Reputation: 51
I have a dataframe DF as below. Based on the Issue column and Datatype column I wants to create a dynamic query. If Issue column is YES then check for the Datatype, If its StringType add Trim(DiffColumnName) to the query or if Datatype is integer do some other operation like round(COUNT,2) And for the column for which Issue type is NO do nothing and select the Column itself
Query should be like this
Select DEST_COUNTRY_NAME, trim(ORIGIN_COUNTRY_NAME),round(COUNT,2)
+-------------------+-----------+-----+
| DiffColumnName| Datatype|Issue|
+-------------------+-----------+-----+
| DEST_COUNTRY_NAME| StringType| NO|
|ORIGIN_COUNTRY_NAME| StringType| YES|
| COUNT|IntegerType| YES|
+-------------------+-----------+-----+
I am not sure if I should be using If else condition here or case statement or create a UDF. Also my dataframe (i.e. columns) are dynamic and will be changed every time.
Need some suggestions how to proceed here. Thanks
Upvotes: 0
Views: 728
Reputation: 340
This can be accomplished using the following piece of code.
val origDF=Seq(("DEST_COUNTRY_NAME","StringType","NO"),
("ORIGIN_COUNTRY_NAME","StringType","YES"),
("COUNT","IntegerType","YES"),
("TESTCOL","StringType","NO")
).toDF("DiffColumnName","Datatype","Issue")
val finalDF=origDF.withColumn("newCol",when(col("Issue")==="YES" && col("DataType")==="StringType",concat(lit("trim("),col("DiffColumnName"),lit(")")))
when(col("Issue")==="YES" && col("DataType")==="IntegerType",concat(lit("round("),col("DiffColumnName"),lit(",2)")))
when(col("Issue")==="NO",col("DiffColumnName"))
)
finalDF.agg(collect_list("newCol").alias("queryout")).select(concat(lit("select "),concat_ws(",",col("queryout")))).show(false)
I included an additional column to the data for testing and it is giving me the desired output.

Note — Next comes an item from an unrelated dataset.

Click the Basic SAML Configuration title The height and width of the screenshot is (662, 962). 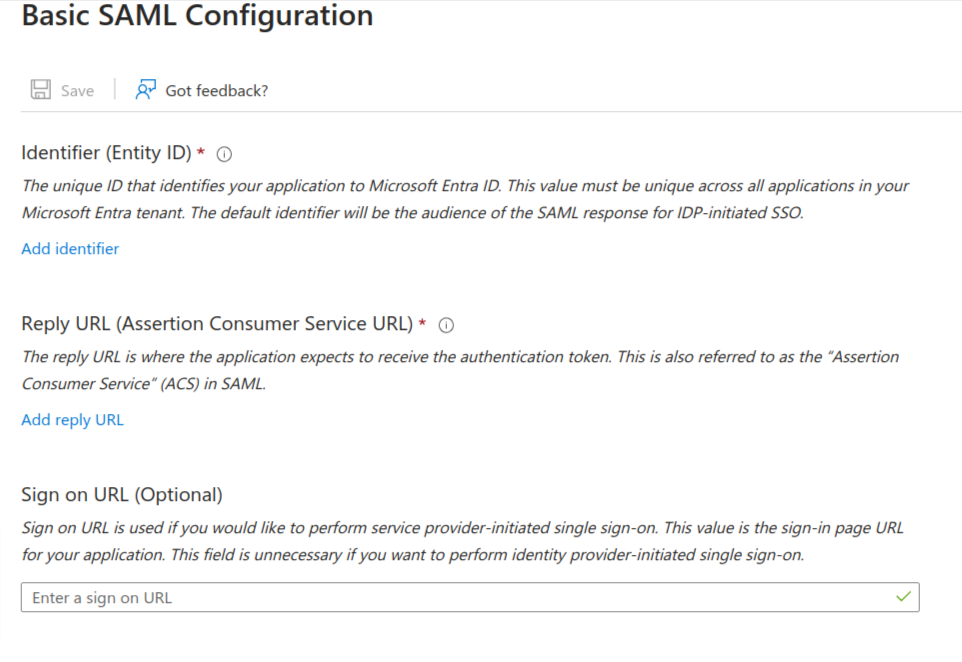[197, 17]
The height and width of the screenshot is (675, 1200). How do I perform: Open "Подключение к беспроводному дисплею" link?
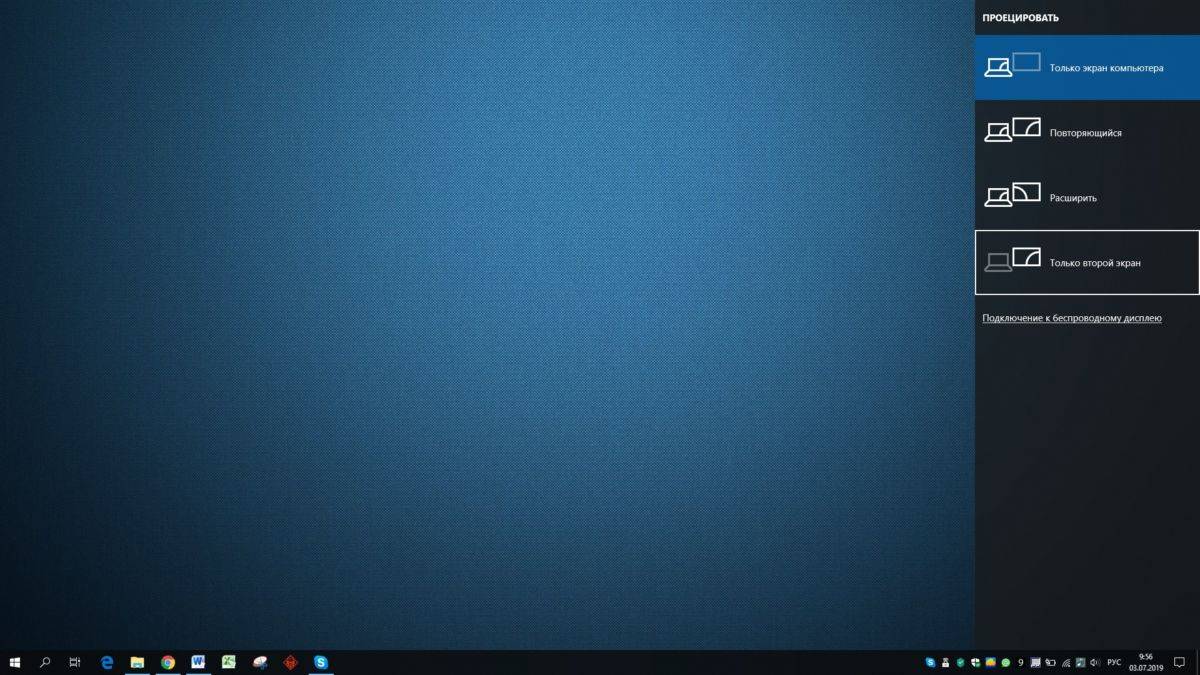pyautogui.click(x=1071, y=318)
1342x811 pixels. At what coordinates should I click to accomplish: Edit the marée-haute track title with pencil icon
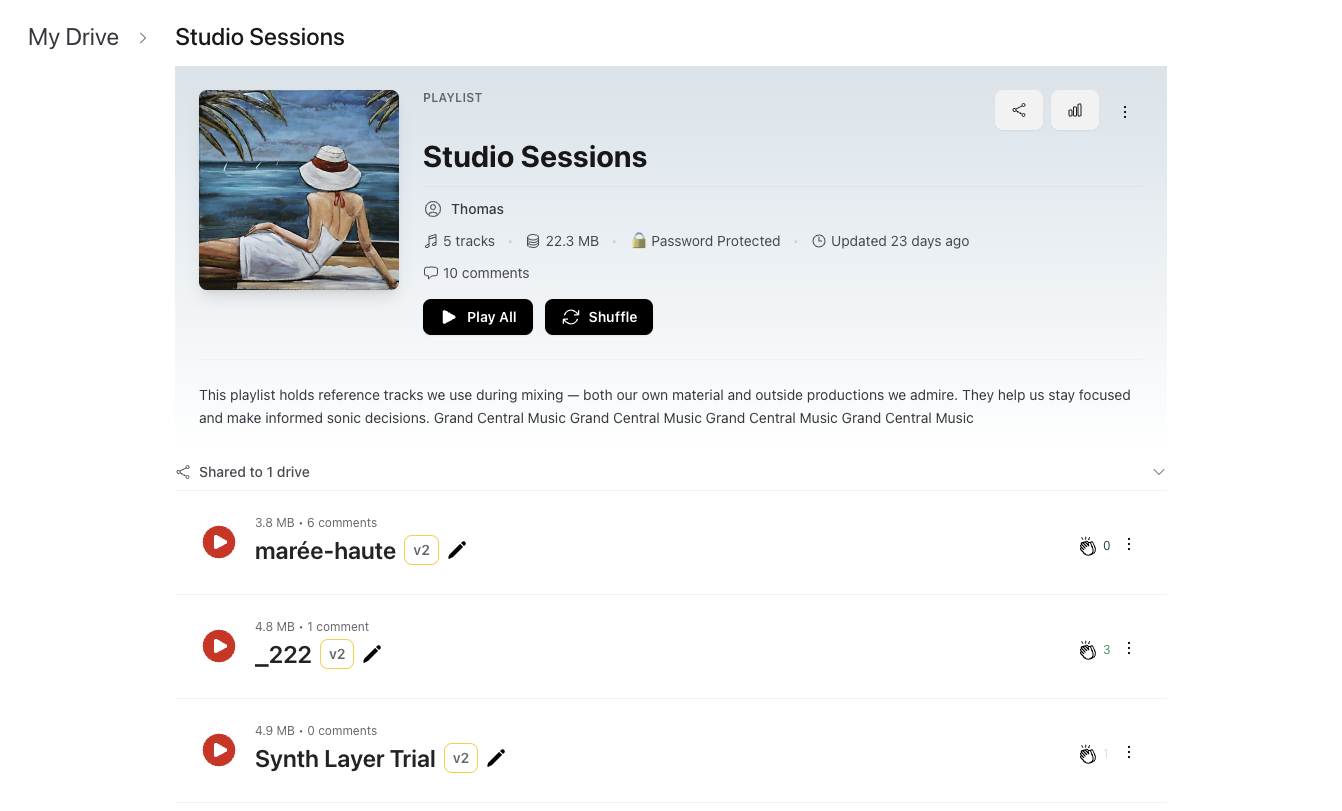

+-------------------------------------------------------------------------+
|concat(select , concat_ws(,, queryout)) |
+-------------------------------------------------------------------------+
|select DEST_COUNTRY_NAME,trim(ORIGIN_COUNTRY_NAME),round(COUNT,2),TESTCOL|
+-------------------------------------------------------------------------+
Upvotes: 1